An article published in the journal “Geochemical Perspectives Letters” describes a new research on the microfossils of Strelley Pool Formation, in Western Australia, dated from 3.4 billion years ago. A team of researchers led by Dr Julien Alleon of the French IMPPMC and the American MIT provided evidence that the chemical residues of those ancient microfossils match those of more recent bacteria fossils. It’s a confirmation of the biological origin of those formations, for years at the center of discussions.
Discovered in 2011, the microfossils of Strelley Pool Formation have been the subject of various researches to try and establish if they have an organic origin. This is a common problem for such ancient formations, in which there may be structures similar to fossils of early organisms created by non-biological processes, for example from minerals that formed in hydrothermal sources. The exams conducted to find the answer are becoming more and more sophisticated.
Dr. Julien Alleon’s looked for an answer regarding Strelley Pool microfossils in their chemical characteristics using advanced microscopy and spectroscopy techniques. They include Raman microspectroscopy, focused ion beam (FIB), scanning and transmission electron microscopy (SEM and TEM) and scanning transmission X-ray microscopy (STXM) coupled with X-ray absorption near edge structure (XANES) spectroscopy, to conduct spatially‑resolved molecular investigations of the Strelley Pool microfossils at the submicrometre scale.
These very sophisticated exams enabled the researchers to examine the details of those microfossils’ structures and to analyze their chemical characteristics to compare them with those of other fossils and modern bacteria. The image (courtesy Julien Alleon/Geochemical Perspectives Letters) shows on the left side an electron microscope image of a Strelley Pool microfossil and on the right the X-ray absorption for one of those microfossils, a microfossil from the Gunflint Formation in Canada from 1.9 billion years ago and of modern bacteria.
The examination of X-ray absorption shows peaks that indicate the common presence of various molecular groups: among them, 285.1 eV for aromatic/olefinic groups, 286.7 eV for imine/nitrile/carbonyl/phenol groups, 288.2 eV for amide groups, 288.6 eV for carboxyl/ester/acetal groups, 289.4 eV for hydroxyl groups.
Dr Julien Alleon pointed out that his team’s research shows that the molecular characteristics of Strelley Pool’s microfossils are consistent with biological remains that were slightly degraded due to fossilization processes. They survived for 3.4 billion years and their molecular structure indicates that they were exposed to temperatures up to 300° Celsius for long periods without being destroyed.
The temperature issue is important because these very advanced modern techniques can help to establish the nature of some very old rocks but only in some cases. Rocks discovered in other very ancient formations and at the center of discussions concerning the origin of what could be some of the oldest traces of living organisms show signs of having been exposed to temperatures much higher than the Strelley Pool’s ones but certain techniques can be applied only to rocks exposed at temperatures that weren’t too high.
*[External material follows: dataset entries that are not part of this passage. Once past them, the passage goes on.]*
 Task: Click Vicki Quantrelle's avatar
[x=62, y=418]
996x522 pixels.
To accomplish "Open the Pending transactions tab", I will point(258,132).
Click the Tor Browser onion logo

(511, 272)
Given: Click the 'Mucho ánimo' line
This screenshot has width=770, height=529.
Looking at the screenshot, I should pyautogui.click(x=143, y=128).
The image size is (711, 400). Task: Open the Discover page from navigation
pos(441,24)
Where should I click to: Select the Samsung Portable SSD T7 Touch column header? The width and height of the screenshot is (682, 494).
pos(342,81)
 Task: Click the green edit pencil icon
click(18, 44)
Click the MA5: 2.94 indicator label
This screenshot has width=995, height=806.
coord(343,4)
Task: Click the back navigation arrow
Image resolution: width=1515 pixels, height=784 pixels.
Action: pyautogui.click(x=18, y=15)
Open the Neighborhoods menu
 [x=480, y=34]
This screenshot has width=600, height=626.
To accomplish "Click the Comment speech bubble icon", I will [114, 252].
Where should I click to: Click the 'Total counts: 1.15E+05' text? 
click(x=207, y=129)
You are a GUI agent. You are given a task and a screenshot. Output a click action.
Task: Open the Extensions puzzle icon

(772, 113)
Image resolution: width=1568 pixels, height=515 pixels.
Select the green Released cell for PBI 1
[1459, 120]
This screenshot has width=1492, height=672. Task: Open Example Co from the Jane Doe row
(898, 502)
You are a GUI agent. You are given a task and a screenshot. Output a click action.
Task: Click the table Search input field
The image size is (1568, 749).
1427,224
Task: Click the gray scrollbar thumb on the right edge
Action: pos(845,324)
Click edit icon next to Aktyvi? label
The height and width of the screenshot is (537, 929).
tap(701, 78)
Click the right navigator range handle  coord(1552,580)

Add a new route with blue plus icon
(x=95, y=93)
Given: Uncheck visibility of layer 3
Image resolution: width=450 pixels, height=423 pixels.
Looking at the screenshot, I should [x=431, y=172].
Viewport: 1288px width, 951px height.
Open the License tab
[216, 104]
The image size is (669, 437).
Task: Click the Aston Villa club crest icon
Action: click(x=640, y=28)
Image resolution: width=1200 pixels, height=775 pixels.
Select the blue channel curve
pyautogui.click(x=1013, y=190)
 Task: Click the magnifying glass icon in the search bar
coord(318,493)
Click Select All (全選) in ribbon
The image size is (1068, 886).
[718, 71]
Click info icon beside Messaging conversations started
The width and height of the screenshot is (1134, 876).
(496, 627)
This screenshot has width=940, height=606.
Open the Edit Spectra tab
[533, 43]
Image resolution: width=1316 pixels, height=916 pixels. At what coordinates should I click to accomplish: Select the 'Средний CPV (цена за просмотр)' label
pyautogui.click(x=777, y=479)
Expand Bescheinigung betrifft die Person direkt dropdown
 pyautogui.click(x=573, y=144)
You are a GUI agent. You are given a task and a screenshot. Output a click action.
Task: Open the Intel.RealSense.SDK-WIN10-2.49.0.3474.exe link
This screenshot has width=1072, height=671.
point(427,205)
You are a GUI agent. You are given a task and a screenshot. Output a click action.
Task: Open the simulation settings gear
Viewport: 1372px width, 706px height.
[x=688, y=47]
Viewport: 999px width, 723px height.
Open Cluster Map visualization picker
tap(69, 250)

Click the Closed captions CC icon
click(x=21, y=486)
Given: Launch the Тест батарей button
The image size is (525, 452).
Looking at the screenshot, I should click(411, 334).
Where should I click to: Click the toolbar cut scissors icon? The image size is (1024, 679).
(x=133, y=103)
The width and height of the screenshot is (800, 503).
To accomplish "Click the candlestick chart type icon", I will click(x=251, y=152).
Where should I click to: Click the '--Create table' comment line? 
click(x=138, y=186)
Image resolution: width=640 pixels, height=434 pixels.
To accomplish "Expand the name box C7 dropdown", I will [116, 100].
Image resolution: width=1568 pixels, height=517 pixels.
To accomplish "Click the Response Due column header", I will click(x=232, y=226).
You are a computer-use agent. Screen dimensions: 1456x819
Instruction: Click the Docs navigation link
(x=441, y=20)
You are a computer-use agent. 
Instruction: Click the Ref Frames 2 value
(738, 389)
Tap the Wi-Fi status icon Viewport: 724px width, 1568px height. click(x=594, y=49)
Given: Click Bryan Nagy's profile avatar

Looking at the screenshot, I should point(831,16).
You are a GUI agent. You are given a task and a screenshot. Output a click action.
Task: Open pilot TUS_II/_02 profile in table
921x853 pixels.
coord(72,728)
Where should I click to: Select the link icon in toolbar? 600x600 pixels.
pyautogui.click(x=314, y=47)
Dr. Julien Alleon’s team’s conclusion is that Strelley Pool’s microfossils were indeed created by some of the oldest life forms discovered so far. These results will probably not put an end to the discussions but certainly add useful information for the research and not only with regard to these microfossils.
In the Strelley Pool Formation other microfossils were discovered that suggest that at about the same time microorganisms with a sulfur-based metabolism existed. Other “candidates” have been discovered in other formations and some are even older. The search for the oldest traces of microorganisms continues with increasingly sophisticated instruments.